Barmer Waren sind weltweit ein Begriff beispielsweise für Bänder und Schnürriemen gewesen. Die Ausstellung verschweigt dabei nicht, dass für diesen wirtschaftlichen Erfolg Industriespionage in England notwendig gewesen ist. Ein Barmer Fabrikant hatte in England eine Maschine entdeckt, kopiert und perfektioniert. Die beiden Städte an der Wupper zählten damals zu den Metropolen des Kaiserreiches, als beispielsweise Düsseldorf noch ein unbedeutendes Städtchen am Rhein gewesen ist.

Kurz und bündig, aber lange nachwirkend, werden die Besucher über einen neonbeleuchteten Zeittunnel in die Phase der produzierenden Wirtschaft zurückgeführt, in denen Wind-, Wasser- und Muskelkraft darüber bestimmten, was wann wo produziert werden konnte. Am Eingang zum Tunnel steht eine Stechuhr wie ein Mahnmal dafür, dass der Mensch Sklave der Uhr geworden ist. Die Zeit übernimmt die Kontrolle über die Arbeit. Was das für die Frauen, Kinder und Männer in den Fabriken bedeutete, beschreiben sogenannte Polizeiprotokolle. Lausige Zeiten, und die Stechuhr machte sie noch schlimmer.

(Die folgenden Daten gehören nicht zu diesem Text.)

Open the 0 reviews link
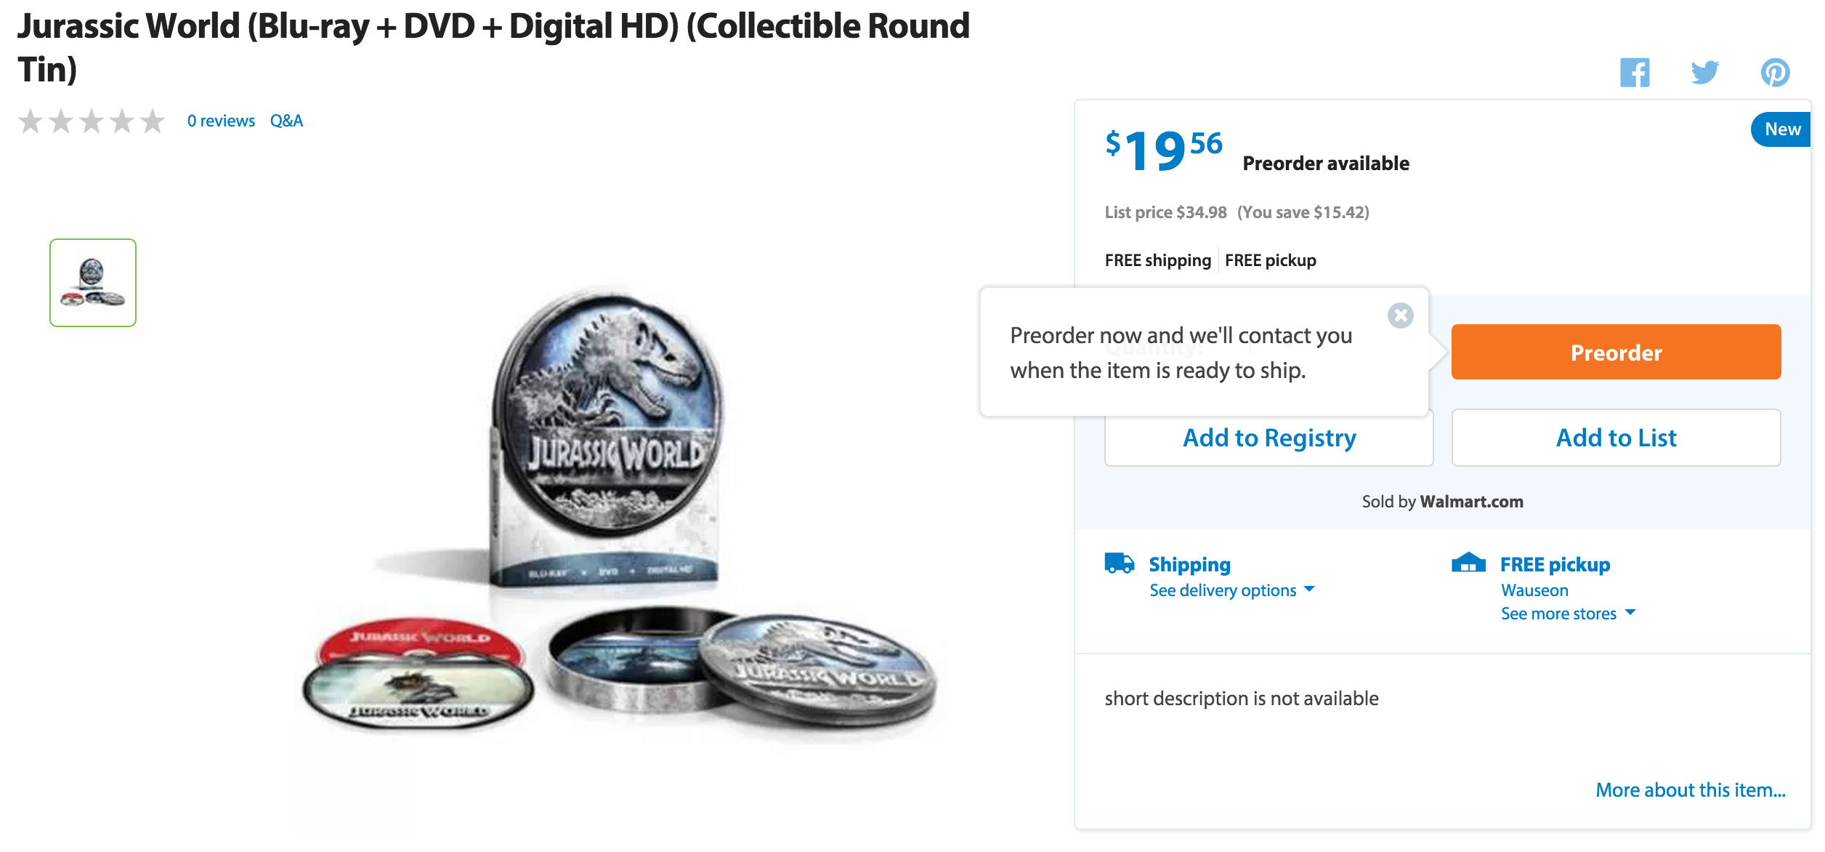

Das Museum für Frühindustrialisierung ist generationentauglich. Hier kann der Großvater seinem Enkel zeigen, wie er früher in der Textilfabrik gearbeitet hat. Hier lernt der Enkel, wie Deutschland zu dem Wohlstand gekommen ist, von dem er selbst heute profitiert. Und ein bisschen Demut ist unter Umständen auch im Angebot. Da aber auch die außergewöhnlichsten Exponate im digitalen Zeitalter ohne Animation nicht mehr auf jeden wirken, bietet das Museum Rallyes für Kinder, sehr sachkundige Führungen für Gruppen bis zu 30 Personen beispielsweise aus Schulen sowie Oma-Opa-Enkel-Nachmittage an.

Für sein Konzept und die Beschäftigung mit einer für Europa entscheidenden Epoche ist das Museum für Frühindustrialisierung im Jahr nach seiner Eröffnung mit dem Preis des Europarates ausgezeichnet worden. Zum Museum gehören zwei Gebäude, die um die Wende zum 20. Jahrhundert entstanden, und das Wohnhaus der Familie Engels.